** Start **

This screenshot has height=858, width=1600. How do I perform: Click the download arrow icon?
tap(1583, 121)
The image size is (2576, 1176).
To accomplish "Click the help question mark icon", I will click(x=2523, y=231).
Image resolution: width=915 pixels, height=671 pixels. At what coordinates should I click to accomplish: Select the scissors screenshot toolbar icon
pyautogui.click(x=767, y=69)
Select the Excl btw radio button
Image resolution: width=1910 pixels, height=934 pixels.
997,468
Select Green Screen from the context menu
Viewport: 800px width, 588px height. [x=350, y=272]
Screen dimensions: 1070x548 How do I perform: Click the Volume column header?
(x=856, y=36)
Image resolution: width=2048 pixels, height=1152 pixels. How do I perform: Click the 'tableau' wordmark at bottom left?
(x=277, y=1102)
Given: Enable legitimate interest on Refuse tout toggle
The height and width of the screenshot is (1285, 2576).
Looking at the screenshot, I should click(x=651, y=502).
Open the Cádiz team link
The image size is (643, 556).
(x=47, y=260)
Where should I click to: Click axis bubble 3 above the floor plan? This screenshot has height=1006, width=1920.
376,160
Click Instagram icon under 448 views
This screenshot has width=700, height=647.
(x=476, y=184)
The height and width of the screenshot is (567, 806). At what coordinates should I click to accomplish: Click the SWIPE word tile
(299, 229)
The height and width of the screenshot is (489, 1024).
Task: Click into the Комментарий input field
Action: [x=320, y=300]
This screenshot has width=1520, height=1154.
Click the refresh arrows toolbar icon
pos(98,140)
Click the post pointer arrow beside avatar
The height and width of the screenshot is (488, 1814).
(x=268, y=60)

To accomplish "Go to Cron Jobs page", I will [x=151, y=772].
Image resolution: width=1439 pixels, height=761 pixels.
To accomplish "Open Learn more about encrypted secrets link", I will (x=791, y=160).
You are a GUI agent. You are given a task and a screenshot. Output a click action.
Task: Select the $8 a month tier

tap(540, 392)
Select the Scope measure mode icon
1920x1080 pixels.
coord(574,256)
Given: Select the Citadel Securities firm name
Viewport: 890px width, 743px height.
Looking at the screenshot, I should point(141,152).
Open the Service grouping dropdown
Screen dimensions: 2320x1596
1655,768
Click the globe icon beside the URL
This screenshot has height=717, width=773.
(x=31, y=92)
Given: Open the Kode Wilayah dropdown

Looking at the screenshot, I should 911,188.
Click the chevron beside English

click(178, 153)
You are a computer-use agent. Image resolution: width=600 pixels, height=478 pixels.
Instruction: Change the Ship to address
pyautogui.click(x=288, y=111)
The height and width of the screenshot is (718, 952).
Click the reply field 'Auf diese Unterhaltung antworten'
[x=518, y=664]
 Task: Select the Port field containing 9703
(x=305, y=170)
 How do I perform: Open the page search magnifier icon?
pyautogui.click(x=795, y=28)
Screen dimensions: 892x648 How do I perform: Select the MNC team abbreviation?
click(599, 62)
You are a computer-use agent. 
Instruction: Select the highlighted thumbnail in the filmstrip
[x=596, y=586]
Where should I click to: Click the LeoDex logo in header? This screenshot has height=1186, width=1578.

** End **

Instruction:
Copy out the data exactly as they appear, starting with the line that contains "Given: Select the" and continuing through the last line of the data, both ends included.

Final answer:
Given: Select the Citadel Securities firm name
Viewport: 890px width, 743px height.
Looking at the screenshot, I should point(141,152).
Open the Service grouping dropdown
Screen dimensions: 2320x1596
1655,768
Click the globe icon beside the URL
This screenshot has height=717, width=773.
(x=31, y=92)
Given: Open the Kode Wilayah dropdown

Looking at the screenshot, I should 911,188.
Click the chevron beside English

click(178, 153)
You are a computer-use agent. Image resolution: width=600 pixels, height=478 pixels.
Instruction: Change the Ship to address
pyautogui.click(x=288, y=111)
The height and width of the screenshot is (718, 952).
Click the reply field 'Auf diese Unterhaltung antworten'
[x=518, y=664]
 Task: Select the Port field containing 9703
(x=305, y=170)
 How do I perform: Open the page search magnifier icon?
pyautogui.click(x=795, y=28)
Screen dimensions: 892x648 How do I perform: Select the MNC team abbreviation?
click(599, 62)
You are a computer-use agent. 
Instruction: Select the highlighted thumbnail in the filmstrip
[x=596, y=586]
Where should I click to: Click the LeoDex logo in header? This screenshot has height=1186, width=1578.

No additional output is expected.